附加到[] byte,写入文件并读取后,Go出现问题

I'm trying to parse lots of IP's (~20mb or 4 million IPs), store them as bytes in a file, and read them later.

The issue I'm having is that I expect them to be stored in sorted order, but I'm seeing random byte slices which look like mangled IPs when reading them back.

// Let this be called generator.go

var buf []byte


// So this is where we build up `buf`, which we later write to a file.
func writeOut(record RecordStruct) {
    // This line is never hit. All slices have a length of 4, as expected
    if len(record.IPEnd.Bytes()) != 4 {
        fmt.Println(len(record.IPEnd.Bytes()), record.IPEnd.Bytes())
    }

    // Let's append the IP to the byte slice with a seperater of 10 null bytes which we will later call bytes.Split on.
    buf = append(buf, append(record.IPEnd.Bytes(), bytes.Repeat([]byte{0}, 10)...)...)
}

func main () {
    // Called many times. For brevity I won't include all of that logic. 
    // There are no Goroutines in the code and running with -race says all is fine.

    writeOut(...)

    err := ioutil.WriteFile("bin/test", buf, 0644)
}

reader.go

func main() {
    bytez, err := ioutil.ReadFile("bin/test")

    if err != nil {
        fmt.Println("Asset was not found.")
    }

    haystack := bytes.Split(bytez, bytes.Repeat([]byte{0}, 10))

    for _, needle := range haystack {
        // Get's hit maybe 10% of the time. The logs are below.
        if len(needle) != 4 {
            fmt.Println(fmt.Println(needle))
        }
    }
}
[188 114 235]
14 <nil>
[120 188 114 235 121]
22 <nil>
[188 148 98]
13 <nil>
[120 188 148 98 121]
21 <nil>

As you can see there are either too few or too many bits to be IPs.

And if I changed the log to better illustrate the issue, it looks like the last octet overflows?

Fine: [46 36 202 235]
Fine: [46 36 202 239]
Fine: [46 36 202 255]
Weird: [46 36 203]
Weird: [0 46 36 203 1]
Fine: [46 36 203 3]
Fine: [46 36 203 5]
Fine: [46 36 203 7]
Fine: [46 36 203 9]

The code does not split the bytes correctly when an IP address ends with a zero byte. Fix by converting the address to 16 byte representation and store 16 byte records with no delimiters.

You can efficiently append a mix of v4 and v6 addresses to the buffer using the following:

switch len(p) {
case net.IPv6len: 
    buf = append(buf, p...)
case net.IPv4len:
    buf = append(buf, v4InV6Prefix...)
    buf = append(buf, p...)
default:
    // handle error
}

where v4InV6Prefix is a package-level variable with the value []byte{0, 0, 0, 0, 0, 0, 0, 0, 0, 0, 0xff, 0xff}.

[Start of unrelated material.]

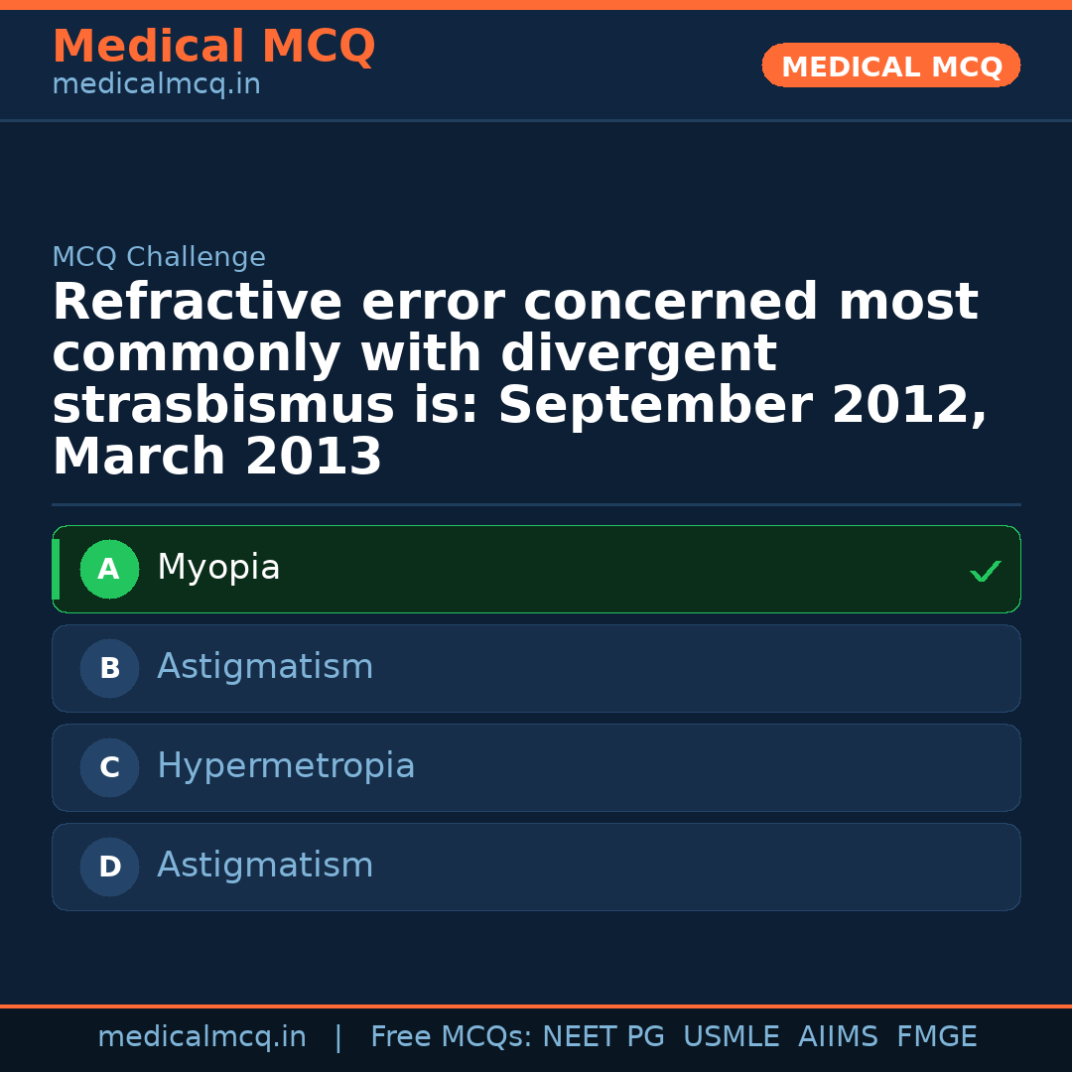Viewport: 1072px width, 1072px height.
Task: Click the B letter circle icon
Action: point(109,668)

Read the file as v6 addresses:

 buf, err := ioutil.ReadFile(xxx)
 if err != nil {
     // handle error
 }
 for i := 0; i < len(buf); i += 16 {
    addr := net.IP(buf[i:i+16])
    // do something with addr
 }

Note that it's also possible to read and write the file incrementally using a io.Reader and io.Writer. The code in this answer matches the code in the question where the application reads and write the file in one go.

Since you have no reserved bytes (as you've seen, the byte 0 appears in your legitimate data), you've got a couple of options:

  • If all your values are the same size, or can be made the same size, skip the delimiter and just count off the appropriate number of bytes per value.
  • Reserve a byte and escape it when you find it in your data in some way - e.g. base64 encode your values and use a 0 byte as delimiter (since 0 is not a valid base64 value).
  • Prefix each value with a byte (or some fixed number of bytes) to indicate how long the value is. e.g. you could handle IPv4 and IPv6 addresses with a single byte prefix.

The first is the simplest, and most efficient for values of all the same length. The last is the most flexible & most efficient for values of varying lengths.